"Your marriage is fixed, isn't it, Earlscourt?" asked his sister, Lady Clive Edghill, who had come to Lemongenseidlitz, and, though compelled by him, as he compelled all the rest of the family, to show Beatrice strict courtesy, disliked her, because she was not an advantageous match, was much too young in their opinion, and had no money—the gravest crimes a woman can have in the eyes of any man's relatives. "The 14th! Indeed! yours is a very short engagement!"
"Is there any reason why it should be longer?"
"O, dear, no! none that I am aware of. I wish, earnestly, my dear Earlscourt, I could congratulate you more warmly; but I can never say what I do not feel, and I had so much hoped—"
"My dear Helena, as long as I have so much reason to congratulate myself, it matters very little whether you do or do not," smiled Earlscourt. He was too much of a lion to be stung by gnats.
"I dare say. I sincerely trust you may ever have reason. But I heard some very disagreeable things about that Mr. Boville, Beatrice's father. Do you know that he was in a West India regiment, but was deprived of his commission even there?—a perfect blackleg and sharper, I understand. I suppose she has never mentioned him to you?"
"You are very much mistaken; all that Beatrice knows of him, I know; that is but little, for Lady Mechlin took her long ago, when her mother died, from such unfit guardianship. Beatrice is as open as the day—"
"Indeed! A little too frank, perhaps?"
"Too frank? That is a paradox. No one can have too much candor. It is not a virtue of your sex, but it is one, thank God! which she possesses in a rare degree, though possibly it gains her enemies where it should gain her friends."
"Still frankness may merge into indiscretion," said Helena, musingly.
"I doubt it. An indiscreet woman is never frank, for she has always the memory of silly things said and done which require concealment."
"I was merely thinking," Helena went on, regardless of a speech which she did not perhaps relish, pour cause, "merely from my deep interest in you, and my knowledge of all you will wish your wife to be, that perhaps Beatrice might be, in pure insouciance, a little too careless, a little too candid for so prominent a position as she will occupy. Last night, in passing a little anteroom in the Redoute, I saw her in such extremely earnest conversation with a man, a handsome man, about your height and age, and—"

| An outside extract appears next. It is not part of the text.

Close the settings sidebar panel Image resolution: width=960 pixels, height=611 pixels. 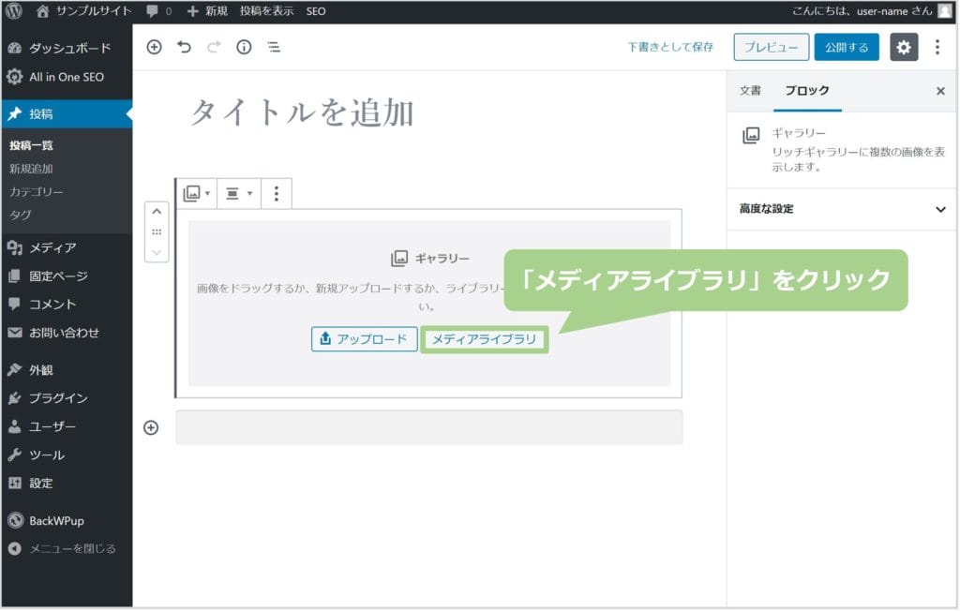940,91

The anteroom! Earlscourt thought, with a pang, of the start she had given when he entered it the previous night. But he was not of a jealous temperament, nor a curious one; his mind was too constantly occupied with great projects and ambitions to be capable of joining petty things together into an elaborate mosaic; he had no petitesses himself, and trifles passed unheeded. He interrupted her decidedly:
"What is there in that to build a pyramid of censure from? Doubtless it was one of her acquaintances—probably one of mine also. I should have thought you knew me better, Helena, than to attempt this gossiping nonsense with me."
"O, I say no more. I only thought you, of all men, would wish Cæsar's wife to be above—"
The gnat-strings had been too insignificant to rouse him before, but at this one his eyebrows contracted, and he rose.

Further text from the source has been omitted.